There is actually a program that lets you take a pic of bar codes, and it keeps your stuff inventoried for you.  I can't recall the name of the program off the top of my head, but I can figure it out if you'd like...

jermmd

Re: Have you seen your new home insurance bill yet?
« Reply #9 on: 20 Jun 2009, 02:09 am »
I have a beach house on Long Island and my Homeowners insurance doubled over the last three years because of recent hurricanes and future hurricane predictions. I can sympathize with you Wayner. I'm paying almost the same insurance on the house in Long Island as my primary home in CT. And the Long Island house has no land and is about the same square footage as my CT house's basement.

TheChairGuy

Re: Have you seen your new home insurance bill yet?
« Reply #10 on: 20 Jun 2009, 02:37 am »
Insurance of ALL kinds (homeowners, health, medical, life, commercial, etc) are going up, up, up.

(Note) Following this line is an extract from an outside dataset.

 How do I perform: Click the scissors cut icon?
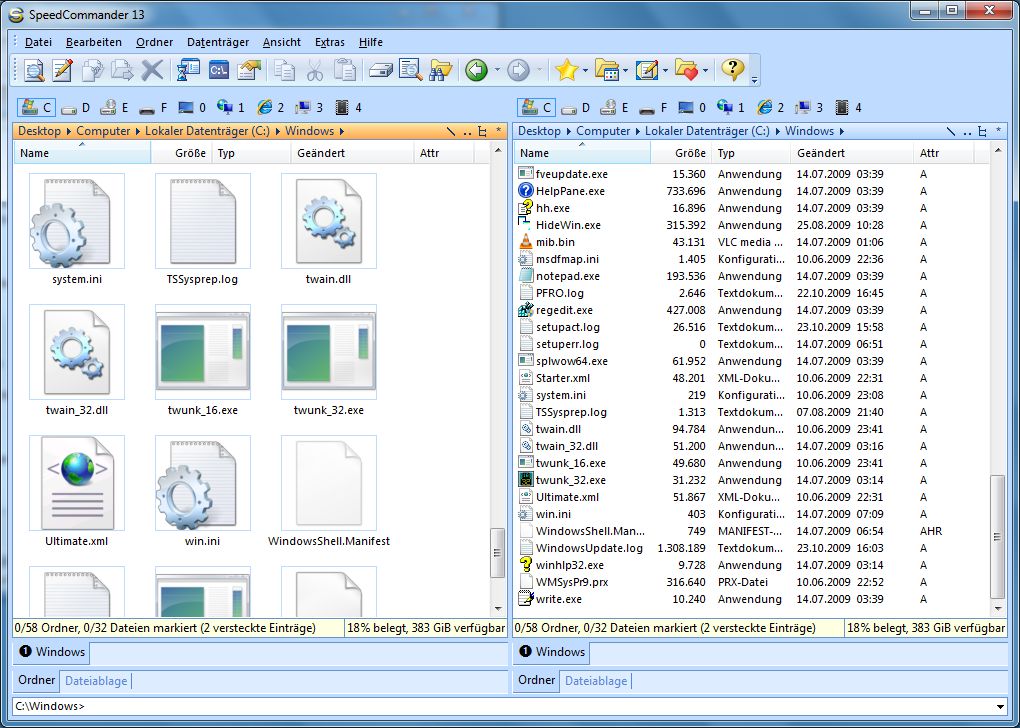point(315,70)
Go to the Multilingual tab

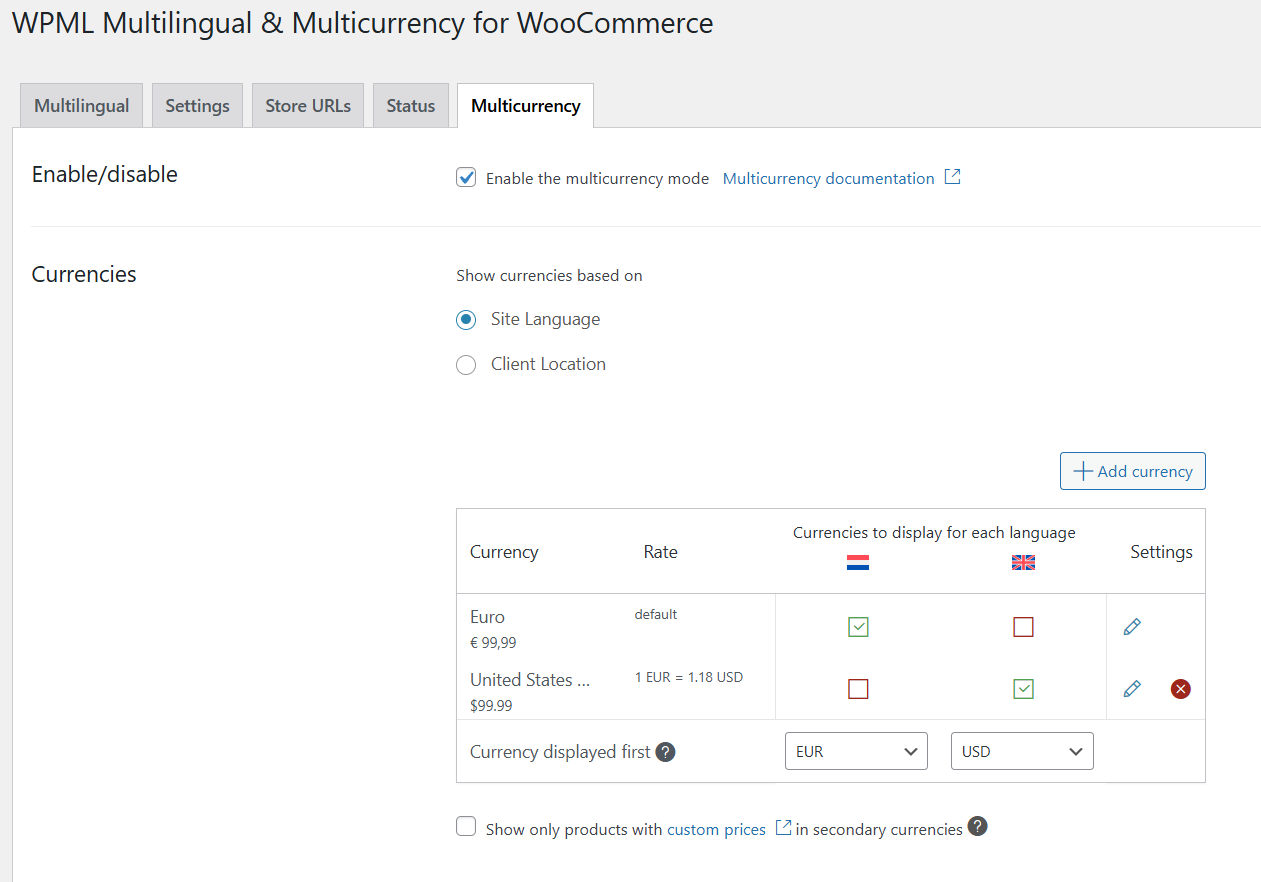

Your insurers are earning less, or indeed have lost quite a bit already, of the 'float' (that is, collective premiums invested so that they are there when you need it :wink:).

With higher returns on their 'float' the past several years now dashed by the recession.....you pay in to raise the value of the float again.

As well, claims and annuities are likely to have lowered payouts, too.